The surface morphology of the films was investigated using SEM. Continuous, pinhole-free films with polydisperse grains (size of the order of 40–80 nm) were observed for all compositions, except at Mg nominal amount exceeding 0.1, where the grain size was negatively affected (Fig. 2 and S3 in ESI†). This is consistent with the XRD results which showed a reduced crystallinity at high Mg loading. The loss in deposition quality is also accompanied by a reduced thickness measured at high concentrations, while the thickness remains rather constant in samples prepared from lower Mg amount (Fig. 2d and S4†). As mentioned, most samples show a rather broad grain size distribution, with a few larger grains being observed over a dense layer of smaller grains. This is consistent with our earlier results on undoped CuCrO₂.¹⁷

Fig. 2 SEM images for CuCrO₂ films deposited with different nominal Mg concentrations. a) 0 b) 0.05, c) 0.10. The scale bar is 400 nm and is common to all SEM images. d) Plot of film thickness for various Mg concentrations.

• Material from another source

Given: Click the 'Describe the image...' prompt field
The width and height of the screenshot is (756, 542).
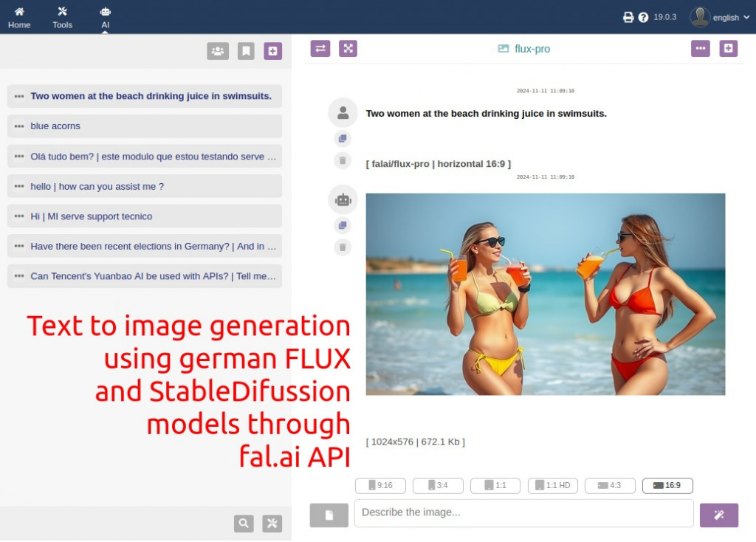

We used XPS to analyze the chemical composition and chemical environments of the prepared films, and a typical survey spectrum is shown in Fig. S5.† The high resolution XPS spectra of the main regions of interest are reported in Fig. 3. Fig. 3a shows the Cu 2p region, with the Cu 2p_3/2 and Cu 2p_1/2 main components, centered at ∼932.2 eV and ∼952.0 (spin–orbit splitting of ∼19.8 eV), indicative of Cu⁺, as expected from delafossite materials. However, the presence of Cu²⁺ is also observed, due to the shoulder peaks at ∼934 eV and 954 eV, and the corresponding satellite (shake-up) peaks at higher binding energies, characteristic of Cu(II) species. This is not surprising, since surface oxidation of Cu species in delafossite is known, and it is consistent with our earlier work¹⁷ and also other literature reports.^31,37,38 Importantly, negligible differences are observed in the copper environment as a function of Mg doping.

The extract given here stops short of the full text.